Maldonato () ipotizza che Gesù debba essere entrato in città di notte ed in modo molto discreto, facendolo sapere soltanto ai discepoli e a nessun altro, così da poter riposare. Il suo intento non fu raggiunto, poiché l’annuncio del suo arrivo corse velocemente per la città.
Probabilmente si trattava della casa di Pietro, e non si può scartare l’ipotesi che la notizia sia stata diffusa da qualche amico, o addirittura da un suo parente. Non è facile far passare inosservata la presenza di Gesù, visto che la stessa virtù partecipata – quella dei santi -, nessuno riesce a nasconderla.
Il periodo di assenza da Cafarnao non deve essere stato solo di "qualche giorno", ma di settimane, perché si deduce che Egli predicò nei giorni di sabato in varie Sinagoghe, prima di far ritorno alla casa di Pietro.
2 Si radunarono tante persone, da non esserci più posto neanche davanti alla porta, ed egli annunziava loro la Parola.
Era talmente tanta la quantità di persone, che queste ostruivano il passaggio a chinque. È comune, in tutti i tempi, il verificarsi della curiosità, compenetrata di egoismo, da parte della moltitudine che si accalca e si spinge a gomitate. Oltretutto, non doveva essere esiguo il numero dei rappresentanti di tutte le località. Lí ci dovevano essere anche dei farisei della Giudea e della stessa Gerusalemme, ansiosi di fare di Gesù uno dei loro o altrimenti, di condurlo al Calvario.
Insomma, traspaiono in questo versetto, in una sintesi elegante, la fretta e l’impegno un po’ agitati nell’approssimarsi a Lui, da parte di tutti.
Il Paralitico, simbolo delle anime deboli
3 Si recarono da lui con un paralitico portato da quattro persone.
Alcuni autori – come nel caso di Maldonado () - sono sostenitori dell’ipotesi che si trattasse di un paralitico di un certo potere e per questo probabilmente si faceva accompagnare dai suoi familiari e persino da amici.
Quanto al numero "quattro", puntualizzato da San Marco, c’è una controversia tra i commentatori. Alcuni, come San Beda, attribuiscono una certa allegoria al fatto, approssimandolo ai quattro Evangelisti o alle quattro virtù che ci conducono a Cristo.

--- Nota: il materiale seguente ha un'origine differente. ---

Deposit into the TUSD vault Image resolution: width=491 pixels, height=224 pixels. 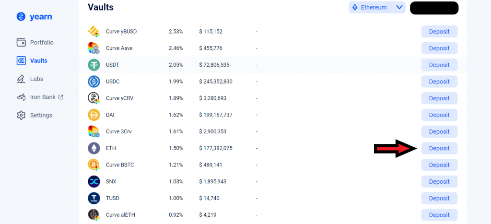click(439, 198)
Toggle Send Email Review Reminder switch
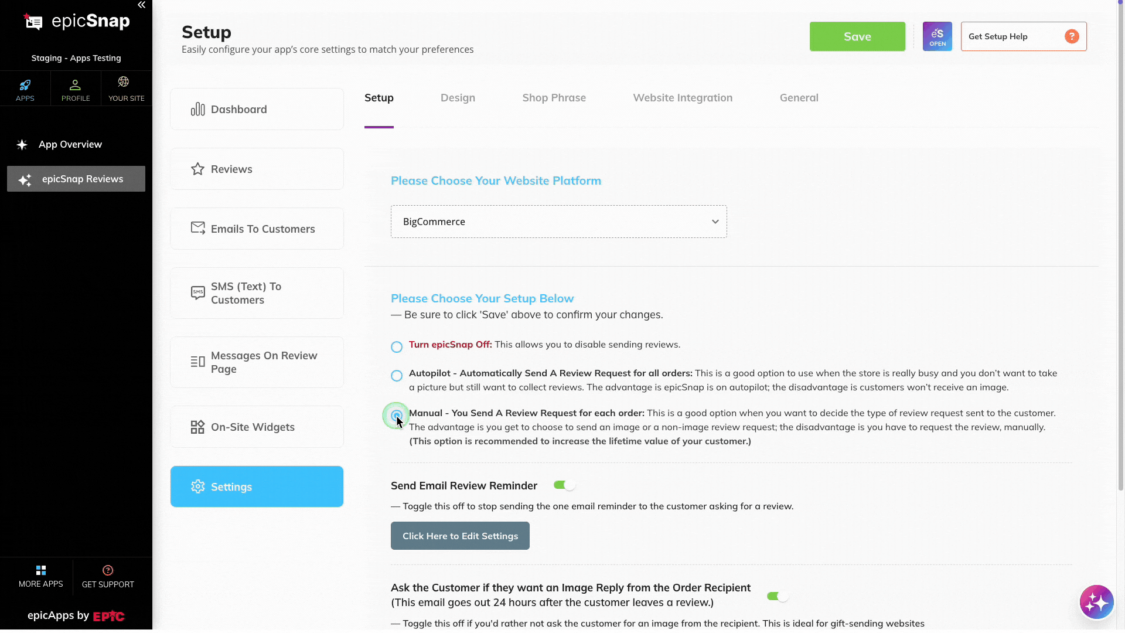The image size is (1125, 633). click(564, 485)
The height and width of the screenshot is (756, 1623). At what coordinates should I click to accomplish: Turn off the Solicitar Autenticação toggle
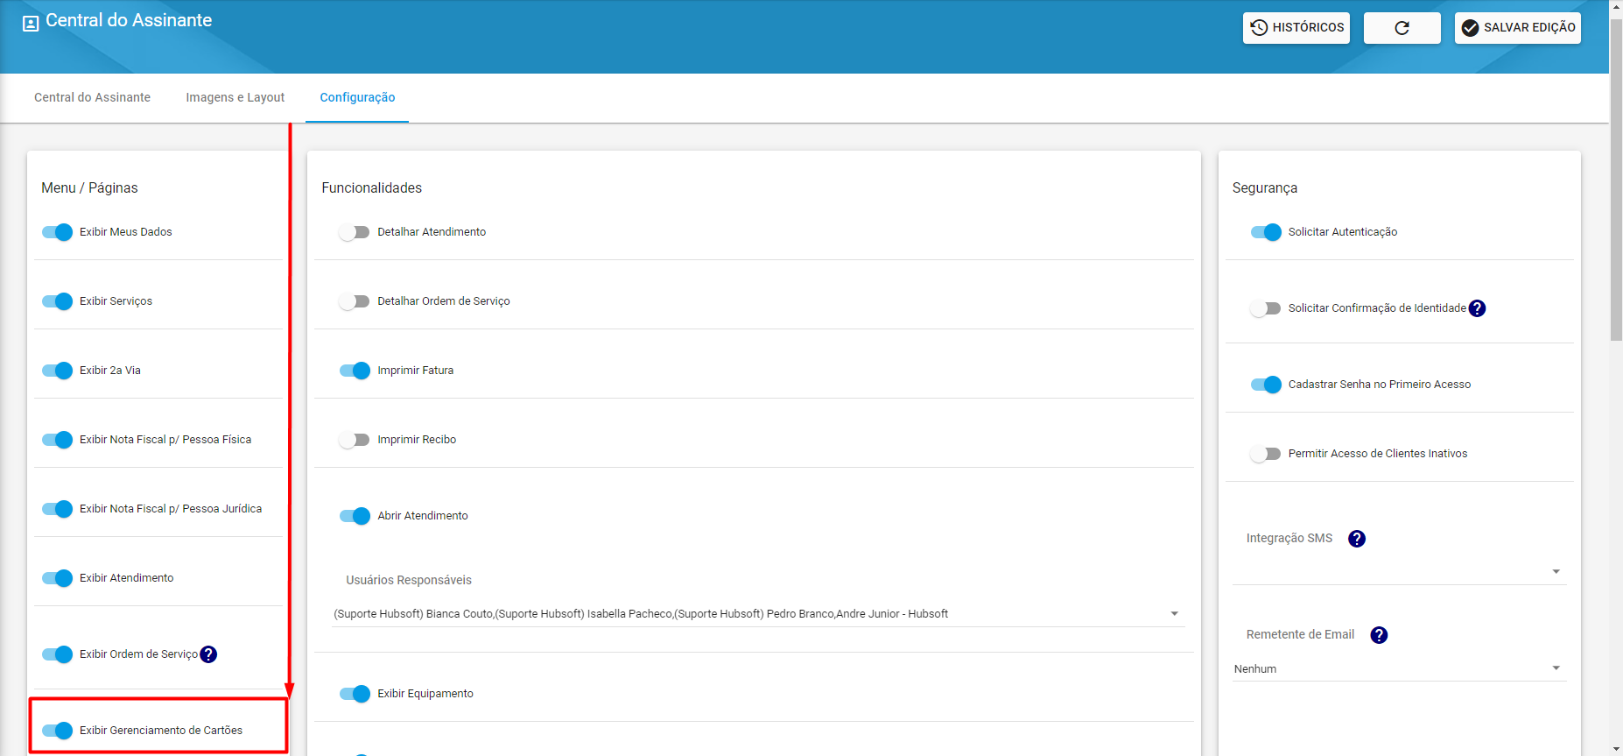(1266, 232)
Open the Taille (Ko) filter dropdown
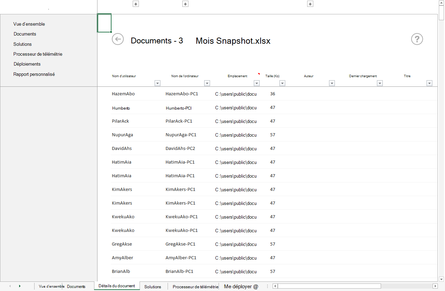Viewport: 445px width, 291px height. [282, 83]
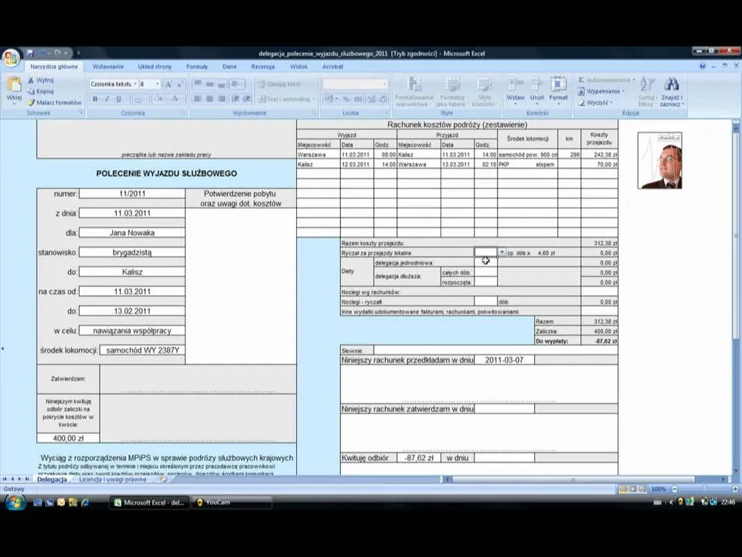Toggle bold formatting

[95, 99]
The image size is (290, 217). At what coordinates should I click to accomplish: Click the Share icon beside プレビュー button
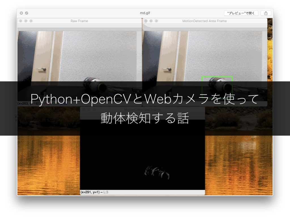(x=266, y=13)
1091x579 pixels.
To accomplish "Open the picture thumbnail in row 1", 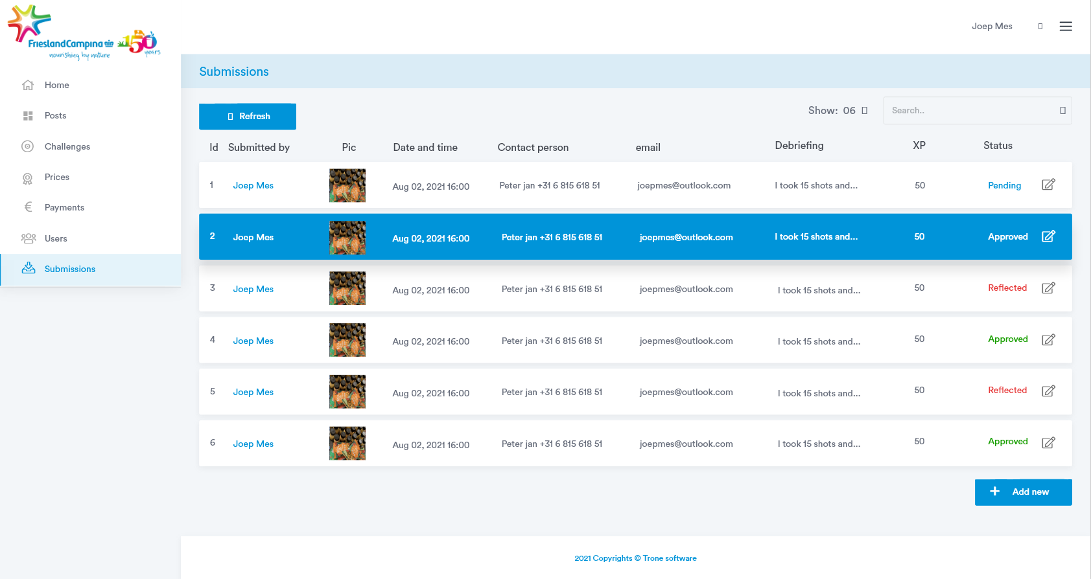I will tap(347, 185).
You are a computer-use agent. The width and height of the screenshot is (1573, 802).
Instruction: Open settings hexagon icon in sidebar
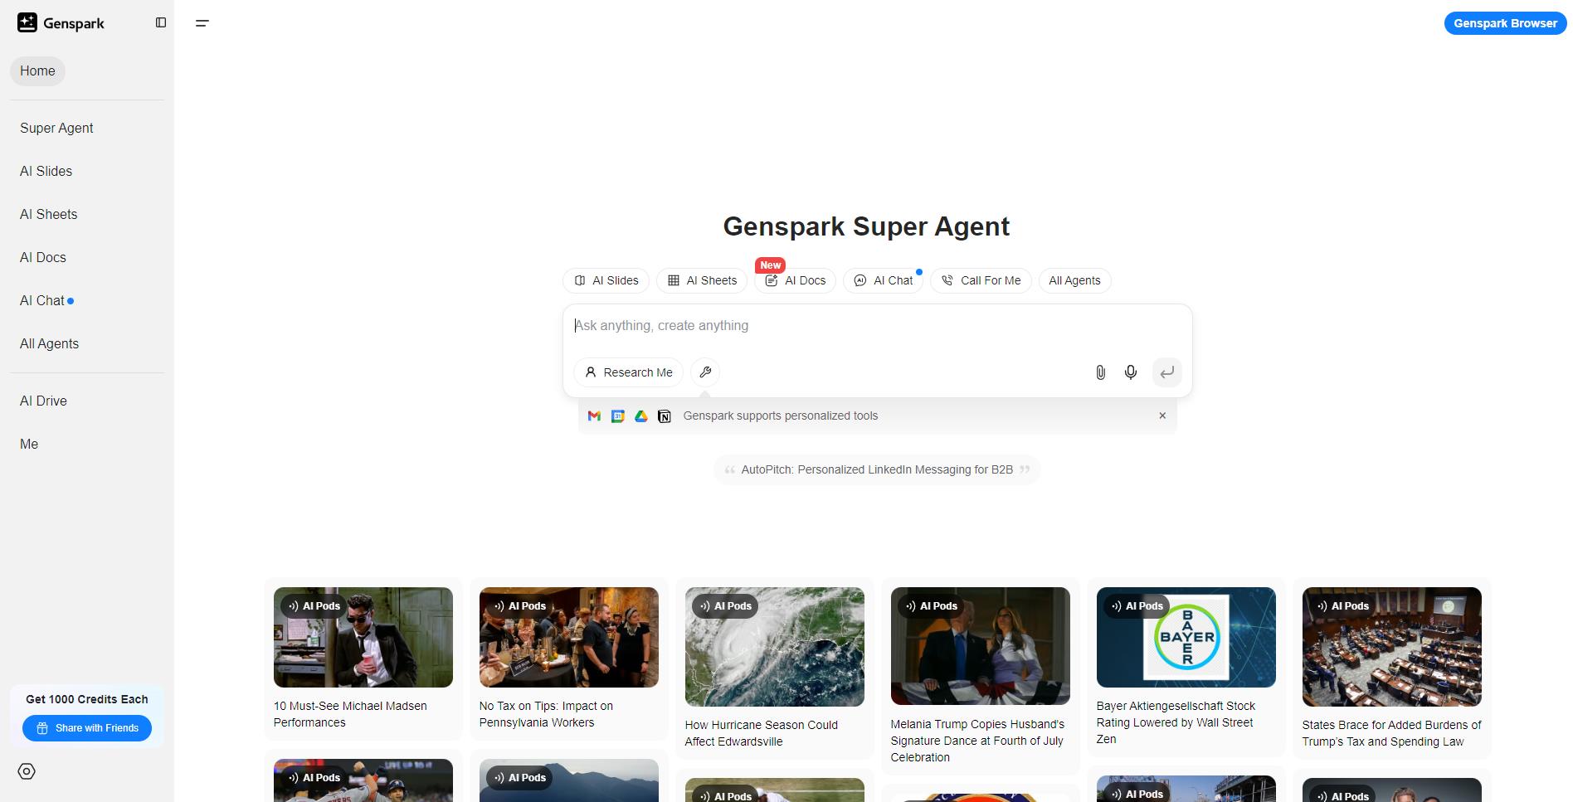(27, 771)
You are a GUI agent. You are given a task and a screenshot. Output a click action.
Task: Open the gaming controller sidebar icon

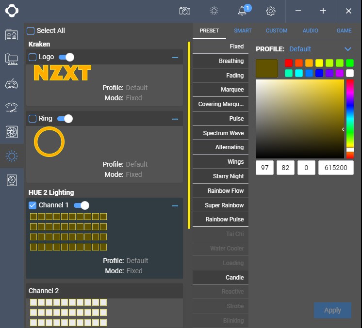click(x=12, y=83)
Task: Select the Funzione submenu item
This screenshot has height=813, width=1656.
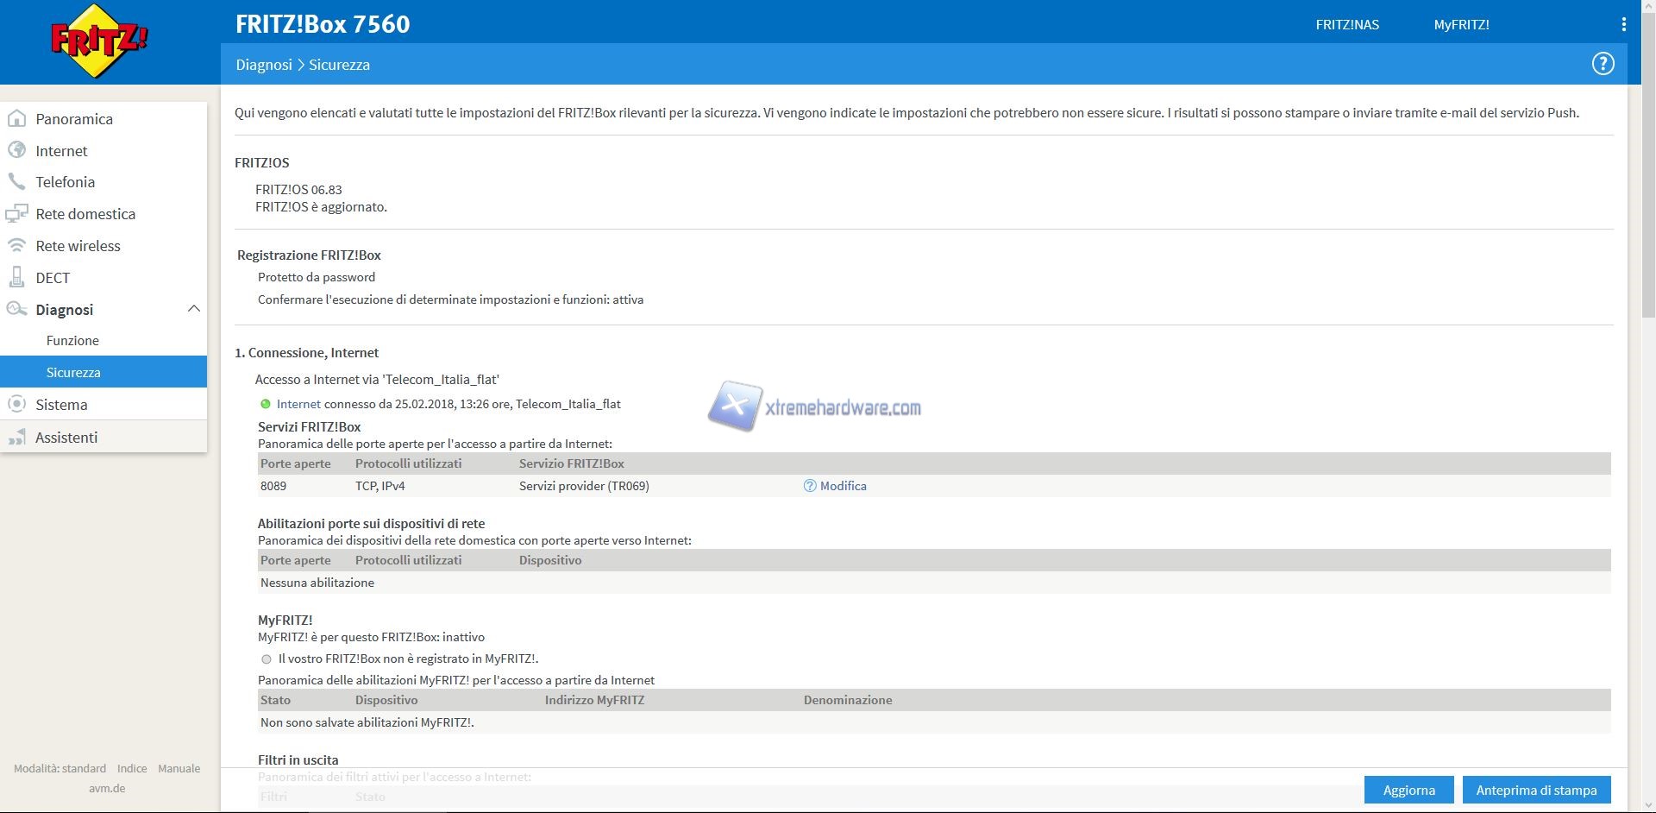Action: click(x=72, y=341)
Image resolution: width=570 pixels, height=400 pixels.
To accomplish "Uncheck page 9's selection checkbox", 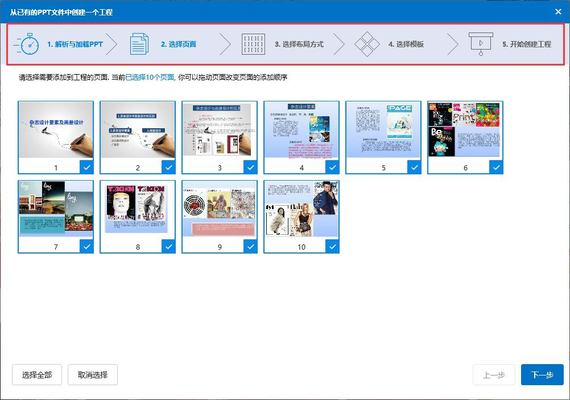I will tap(250, 246).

Altri, - tra i quali ritroviamo Maldonado – lo interpretano come risultato della preoccupazione di San Marco di mettere in risalto il carattere drammatico della paralisi dell’infermo. La sua capacità di locomozione era così ridotta che doveva essere caricato da quattro persone. Questa peculiarità darà al miracolo maggiore grandiosità.
C’è anche chi fa un parallelismo tra la paralisi fisica e la debolezza spirituale, perché la tendenza del debole è di raffreddarsi nella pratica della virtù, stancarsi nel suo progresso. Per non aver preso sul serio il peccato veniale, la sua volontà si debilita, conducendolo ad un lento e progressivo abbandono della preghiera e, infine, alla caduta nel peccato grave. Questo male è recriminato dal Signore: "Conosco le tue opere: tu non sei né freddo né caldo. Magari tu fossi freddo o caldo! Ma poiché sei tiepido, non sei cioè né freddo né caldo, sto per vomitarti dalla mia bocca" (Ap 3, 15-16).
Nel considerare come valida quest’interpretazione, il Vangelo di oggi ci addita una soluzione per la paralisi spirituale: cercare Gesù, anche se attraverso l’aiuto di altri. Dove potrà meglio trovarLo un’anima debole? Nella confessione frequente, fatta con amore e serietà; in essa, oltre al beneficio del nostro pentimento, opererà in noi la stessa forza di Nostro Signore Gesù Cristo. Chi applica in tal modo questo metodo non sarà mai colpito da una terribile infermità spirituale.